After the cosmos-crunching Crisis on Infinite Earths re-sculpted the DC Universe in 1986, a host of characters got floor-up rebuilds for the tougher, no-nonsense, straight-shooting New American readership of the Reagan era. The decluttering exercise also made room for a few superheroes of types previously unknown at the company “Where Legends Live”.

Disgraced sports star Michael Carter came back from the 25th century to our era, tooled up with stolen technology, determined to recreate himself as a superhero. As Booster Gold he made a name for himself as a mid-level hero and supreme self-promoter and corporate shill.

Created, written and drawn by Dan Jurgens, the saga featured a brash, cockily mysterious apparently metahuman golden-boy jock setting up his stall as a superhero in Metropolis. Here he actively sought corporate sponsorships, sold endorsements and hired a management team to maximise the profit potential of his crusading celebrity.

He was accompanied everywhere by sentient, flying, football-shaped robot Skeets.

Their time came and went and Booster’s title folded, but he lived on as part of Justice League International where he became roughly half of comics’ funniest double-act, riffing with the equally light-hearted lightweight Blue Beetle.

Booster and Ted Kord (technically the second Blue Beetle) were the class clowns of billionaire Maxwell Lord‘s League: a couple of obnoxiously charming frat-boys who could save the day but never get the girl or any respect.

When Lord murdered Beetle, precipitating an Infinite Crisis, Booster was shattered.
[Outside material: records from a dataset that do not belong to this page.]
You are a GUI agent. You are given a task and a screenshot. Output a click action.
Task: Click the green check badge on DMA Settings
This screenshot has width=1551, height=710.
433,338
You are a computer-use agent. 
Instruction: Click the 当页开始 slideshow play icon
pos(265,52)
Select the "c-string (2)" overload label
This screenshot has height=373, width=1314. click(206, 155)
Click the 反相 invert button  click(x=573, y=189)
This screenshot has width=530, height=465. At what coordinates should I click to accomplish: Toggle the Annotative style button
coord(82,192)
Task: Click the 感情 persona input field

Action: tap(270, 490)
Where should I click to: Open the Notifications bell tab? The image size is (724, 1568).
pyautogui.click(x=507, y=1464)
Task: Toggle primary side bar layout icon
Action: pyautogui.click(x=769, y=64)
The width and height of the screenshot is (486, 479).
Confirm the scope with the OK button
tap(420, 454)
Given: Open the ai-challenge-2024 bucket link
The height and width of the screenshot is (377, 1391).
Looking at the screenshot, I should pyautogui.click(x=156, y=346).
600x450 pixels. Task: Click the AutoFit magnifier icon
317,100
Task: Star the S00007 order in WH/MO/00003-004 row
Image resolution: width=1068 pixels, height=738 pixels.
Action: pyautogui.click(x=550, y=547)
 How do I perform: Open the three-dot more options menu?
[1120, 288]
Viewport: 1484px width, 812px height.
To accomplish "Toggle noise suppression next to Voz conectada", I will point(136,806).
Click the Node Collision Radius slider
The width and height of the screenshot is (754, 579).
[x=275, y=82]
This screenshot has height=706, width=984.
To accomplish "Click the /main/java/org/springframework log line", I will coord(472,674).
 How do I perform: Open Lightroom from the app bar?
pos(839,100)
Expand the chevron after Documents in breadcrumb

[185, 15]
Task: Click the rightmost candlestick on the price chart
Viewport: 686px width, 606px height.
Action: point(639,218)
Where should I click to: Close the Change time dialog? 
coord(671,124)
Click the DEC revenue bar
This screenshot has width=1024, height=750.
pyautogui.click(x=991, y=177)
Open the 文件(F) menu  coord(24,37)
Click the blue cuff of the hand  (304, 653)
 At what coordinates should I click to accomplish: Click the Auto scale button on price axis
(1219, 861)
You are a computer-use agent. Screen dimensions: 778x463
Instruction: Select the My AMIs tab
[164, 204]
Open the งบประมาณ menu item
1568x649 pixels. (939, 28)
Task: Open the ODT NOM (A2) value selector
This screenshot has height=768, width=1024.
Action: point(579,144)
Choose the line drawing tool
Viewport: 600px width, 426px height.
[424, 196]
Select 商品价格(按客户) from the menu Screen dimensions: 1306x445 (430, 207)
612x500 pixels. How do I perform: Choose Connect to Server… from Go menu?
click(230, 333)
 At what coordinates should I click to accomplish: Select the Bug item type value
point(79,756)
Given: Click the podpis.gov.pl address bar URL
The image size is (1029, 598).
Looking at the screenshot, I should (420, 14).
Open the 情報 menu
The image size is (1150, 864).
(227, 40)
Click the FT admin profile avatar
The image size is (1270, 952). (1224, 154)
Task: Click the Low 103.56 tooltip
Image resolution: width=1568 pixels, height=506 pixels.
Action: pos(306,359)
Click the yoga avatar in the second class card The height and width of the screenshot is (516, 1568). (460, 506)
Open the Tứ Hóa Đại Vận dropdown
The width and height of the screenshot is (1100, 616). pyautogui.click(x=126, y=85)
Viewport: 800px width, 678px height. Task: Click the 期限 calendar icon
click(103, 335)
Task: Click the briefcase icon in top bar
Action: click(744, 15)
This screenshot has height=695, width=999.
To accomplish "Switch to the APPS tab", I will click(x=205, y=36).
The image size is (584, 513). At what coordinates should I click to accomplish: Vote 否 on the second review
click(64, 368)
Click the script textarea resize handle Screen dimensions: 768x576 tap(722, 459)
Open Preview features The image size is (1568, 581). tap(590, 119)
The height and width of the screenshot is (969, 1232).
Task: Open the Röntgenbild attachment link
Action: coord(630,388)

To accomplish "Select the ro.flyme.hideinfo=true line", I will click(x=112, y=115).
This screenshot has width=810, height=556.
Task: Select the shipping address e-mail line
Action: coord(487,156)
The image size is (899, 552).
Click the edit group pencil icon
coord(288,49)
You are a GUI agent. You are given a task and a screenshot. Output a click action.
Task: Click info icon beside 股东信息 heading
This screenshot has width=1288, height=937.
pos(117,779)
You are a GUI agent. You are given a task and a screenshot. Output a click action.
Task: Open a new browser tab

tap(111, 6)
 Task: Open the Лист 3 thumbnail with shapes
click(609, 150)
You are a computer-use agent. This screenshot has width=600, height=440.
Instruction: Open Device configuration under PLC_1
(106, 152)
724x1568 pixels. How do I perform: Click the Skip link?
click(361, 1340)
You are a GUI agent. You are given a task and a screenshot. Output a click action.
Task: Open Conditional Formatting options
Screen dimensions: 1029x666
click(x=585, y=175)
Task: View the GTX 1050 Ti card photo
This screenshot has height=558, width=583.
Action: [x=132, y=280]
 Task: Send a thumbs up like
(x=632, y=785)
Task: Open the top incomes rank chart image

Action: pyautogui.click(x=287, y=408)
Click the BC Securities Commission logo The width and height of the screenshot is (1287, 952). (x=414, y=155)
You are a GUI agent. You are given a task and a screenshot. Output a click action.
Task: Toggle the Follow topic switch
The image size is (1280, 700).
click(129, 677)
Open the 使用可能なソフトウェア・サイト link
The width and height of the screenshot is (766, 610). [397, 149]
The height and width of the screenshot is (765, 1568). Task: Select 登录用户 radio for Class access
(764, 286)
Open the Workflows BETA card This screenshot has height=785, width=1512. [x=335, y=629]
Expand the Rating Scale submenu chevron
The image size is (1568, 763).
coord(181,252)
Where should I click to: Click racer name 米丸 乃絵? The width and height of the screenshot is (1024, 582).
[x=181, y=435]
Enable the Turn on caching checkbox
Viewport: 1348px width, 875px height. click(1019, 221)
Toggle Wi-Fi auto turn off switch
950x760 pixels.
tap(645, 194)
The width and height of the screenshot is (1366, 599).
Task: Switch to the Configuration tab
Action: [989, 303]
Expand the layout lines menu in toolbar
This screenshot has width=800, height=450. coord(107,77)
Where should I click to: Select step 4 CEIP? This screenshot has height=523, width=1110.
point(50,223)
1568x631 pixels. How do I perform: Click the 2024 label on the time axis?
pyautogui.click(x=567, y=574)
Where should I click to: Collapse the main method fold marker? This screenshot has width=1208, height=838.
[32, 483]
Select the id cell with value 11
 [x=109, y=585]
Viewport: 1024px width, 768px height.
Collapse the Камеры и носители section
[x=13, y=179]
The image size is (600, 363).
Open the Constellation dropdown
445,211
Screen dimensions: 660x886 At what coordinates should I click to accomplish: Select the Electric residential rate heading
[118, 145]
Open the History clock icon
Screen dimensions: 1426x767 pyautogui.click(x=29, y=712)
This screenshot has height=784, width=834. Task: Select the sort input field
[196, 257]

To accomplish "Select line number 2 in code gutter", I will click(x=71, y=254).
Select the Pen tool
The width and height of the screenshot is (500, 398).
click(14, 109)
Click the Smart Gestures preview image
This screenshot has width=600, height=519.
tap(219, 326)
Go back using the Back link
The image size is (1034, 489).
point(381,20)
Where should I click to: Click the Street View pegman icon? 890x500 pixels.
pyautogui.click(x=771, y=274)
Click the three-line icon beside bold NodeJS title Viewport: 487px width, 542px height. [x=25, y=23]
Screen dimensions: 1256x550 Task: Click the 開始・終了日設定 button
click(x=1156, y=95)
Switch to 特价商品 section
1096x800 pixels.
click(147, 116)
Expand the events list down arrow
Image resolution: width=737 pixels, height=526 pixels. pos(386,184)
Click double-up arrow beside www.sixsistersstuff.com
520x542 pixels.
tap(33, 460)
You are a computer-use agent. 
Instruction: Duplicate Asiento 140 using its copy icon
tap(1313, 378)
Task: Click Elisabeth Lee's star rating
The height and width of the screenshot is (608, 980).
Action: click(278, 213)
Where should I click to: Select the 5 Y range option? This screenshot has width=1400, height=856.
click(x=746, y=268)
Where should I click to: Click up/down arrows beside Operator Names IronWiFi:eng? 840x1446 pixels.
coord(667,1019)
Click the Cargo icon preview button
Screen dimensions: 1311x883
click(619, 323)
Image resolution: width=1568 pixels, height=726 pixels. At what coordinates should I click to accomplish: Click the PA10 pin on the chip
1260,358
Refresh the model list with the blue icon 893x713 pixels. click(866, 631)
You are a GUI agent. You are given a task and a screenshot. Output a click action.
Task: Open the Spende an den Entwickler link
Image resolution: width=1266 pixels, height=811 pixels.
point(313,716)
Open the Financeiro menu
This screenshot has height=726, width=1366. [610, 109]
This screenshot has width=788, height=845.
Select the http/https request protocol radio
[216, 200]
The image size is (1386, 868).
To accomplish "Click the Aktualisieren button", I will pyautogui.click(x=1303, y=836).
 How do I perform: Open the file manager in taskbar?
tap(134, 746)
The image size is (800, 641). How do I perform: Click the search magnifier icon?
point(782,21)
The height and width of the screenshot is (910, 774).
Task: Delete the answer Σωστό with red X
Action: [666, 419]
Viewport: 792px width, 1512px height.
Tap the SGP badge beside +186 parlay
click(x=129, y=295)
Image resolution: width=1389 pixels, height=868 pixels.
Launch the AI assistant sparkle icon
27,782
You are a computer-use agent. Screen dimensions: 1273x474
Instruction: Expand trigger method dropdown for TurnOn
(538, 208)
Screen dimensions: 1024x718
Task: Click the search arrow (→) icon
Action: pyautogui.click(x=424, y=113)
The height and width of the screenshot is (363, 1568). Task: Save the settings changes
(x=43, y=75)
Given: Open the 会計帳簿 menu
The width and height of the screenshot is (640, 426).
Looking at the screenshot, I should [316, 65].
Eventually, though, he recovered and redefined himself as a true hero through a succession of multiversal conflagrations. In landmark weekly maxi-series 52 and later Infinite Crisis, his intriguing take on Heroism diverged down strange avenues when Booster – traditionally only in it for fame and fortune – became a secret saviour, repairing the cracks in Reality caused by all the universe-warping shenanigans of myriad multiversal Crises and uncontrolled time-travel.

Working at the instruction of enigmatic and irascible mentor Rip Hunter: Time Master, Booster relinquished his dreams of glory to secretly save us all over and over and over again as the protector of the time-line, battling incredible odds to keep history on track and continuity in order.

This time-bending full-colour collection gathers 6-issue miniseries Time Masters: Vanishing Point (from September 2010-February 2011), detailing how Rip, Booster and Skeets steer a small posse of superheroes through the uncanny and lethally mutable corridors of time in search of a missing comrade vital to the existence of everything…

At the climax of a harrowing campaign of terror by The Black Hand and following Earth’s invasion by the New Gods of Apokolips, Batman was apparently killed at the conclusion of Infinite Crisis…

The world at large was unaware of the loss, leaving the superhero community to mourn in secret whilst a dedicated army of assistants, protégés and allies – trained over years by the contingency-obsessed Dark Knight – formed the Network to police Gotham City in the days which followed: marking time until a successor could be found or the original restored…

Most of the Bat-schooled battalion refused to believe their inspirational mentor dead. On the understanding that he was merely lost, they eventually accepted Dick Grayson (the first Robin and latterly Nightwing) as a stand-in until Bruce Wayne could find his way back to them. The more cosmically endowed super-friends weren’t prepared to wait, however…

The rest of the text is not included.